Learning to Multiply
Think of Addition
Before memorizing your times tables, it's important to understand what multiplication is. Multiplication problems are made up of addition problems. So, while you're getting used to multiplication, you can use the addition facts you already know to find answers. For example, the problem 5 x 2 requires you to make two groups of five, which can also be described as 5 + 5.
Let's try another one. For the problem 4 x 6, you need six groups of four. This is the same as 6 + 6 + 6 + 6. Below are a few practice problems. The first one is done for you.
1. 2 x 7
To solve, create two groups of seven, or 7 + 7. The answer is 14.
2. 6 x 3
3. 8 x 4
4. 9 x 1
5. 10 x 3
Answers
 2 x 7 = 7 + 7 = 14
 6 x 3 = 6 + 6 + 6 = 18
 8 x 4 = 8 + 8 + 8 + 8 = 24
 9 x 1 = 9
 10 x 3 = 10 + 10 + 10 = 30
Use Flash Cards
One good way to learn multiplication is to memorize the times tables. Review the multiplication tables every night using flashcards.
To make your own flash cards, you will need several index cards. On one side of each card, write a multiplication problem (like 4 x 2) and on the other side, write the answer (in this case, the answer is eight).
Now you can practice. Hold the flashcards so that all the questions are on one side and the answers on the other. Read the questions to yourself and try to remember the answers. The more often you play, the more likely you are to remember the answers. Try to get faster each time you review.

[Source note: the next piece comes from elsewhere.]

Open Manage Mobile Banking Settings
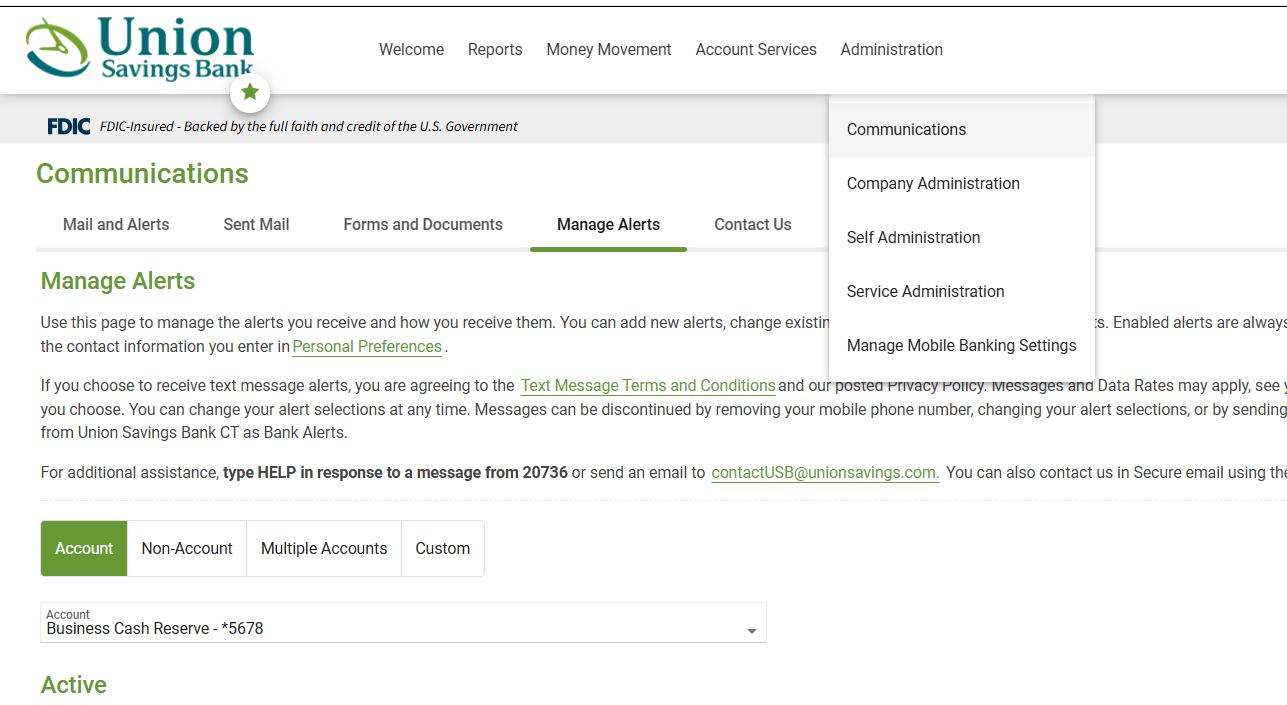The width and height of the screenshot is (1287, 705). 961,345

You could also ask a friend or family member to review with you. For instance, have a parent hold up the cards and check your answers for you. Then, alternate roles and quiz your parents using the cards!
Review Out Loud
When you're learning the times tables, try saying them out loud in your room. Start with the ones (e.g., one times one is one, one times two is two, one times three is three) and continue all the way up to 12. Then, when you have a test at school, saying the problems in your head may help you remember the answers.